### [Instruction A]
In the continuity proof, what value is chosen for δ?
### [Instruction B]
Copy the part of the continuity proof that begins with the words "As written in" and ends after the words "sure it's correct.".

### [Selected extract]
# show that $\frac{\sqrt{2x}}{\sqrt{x+1}}$ is continuous at the point $x_0=1$

As written in the title I want to show that $$f$$ is continuous at the point $$x_0=1$$ using the $$\epsilon$$-$$\delta$$ definition.

Here's my attempt, but I am not sure it's correct.

Let $$\epsilon>0$$ and define $$\delta=\epsilon$$, then $$\forall x$$ sucht that |$$x-x_0$$|$$\leq \delta$$ we have

|$$f(x)-f(x_0)$$|$$=$$|$$\frac{\sqrt{2x}}{\sqrt{x+1}}-1$$|$$=$$|$$\sqrt{\frac{2x}{x+1}}-1$$|$$=$$|$$\frac{(\sqrt{\frac{2x}{x+1}}-1)(\sqrt{\frac{2x}{x+1}}+1)}{(\sqrt{\frac{2x}{x+1}}+1)}$$|$$=$$|$$\frac{\frac{x-1}{x+1}}{(\sqrt{\frac{2x}{x+1}}+1)}$$|$$=\frac{|x-1|}{|(x+1)(\sqrt{\frac{2x}{x+1}}+1)|}$$

Now since the denominator is greater than one, I get

$$\frac{|x-1|}{|(x+1)(\sqrt{\frac{2x}{x+1}}+1)|} \leq |x-1| \leq \delta = \epsilon$$

Hence, $$f$$ is continuous in the point $$x_0=1$$.

### [Data extract]
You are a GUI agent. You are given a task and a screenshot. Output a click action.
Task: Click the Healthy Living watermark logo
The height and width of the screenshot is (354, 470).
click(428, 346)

### [Exercise solution A]
δ is set equal to ε.

### [Exercise solution B]
As written in the title I want to show that $$f$$ is continuous at the point $$x_0=1$$ using the $$\epsilon$$-$$\delta$$ definition.

Here's my attempt, but I am not sure it's correct.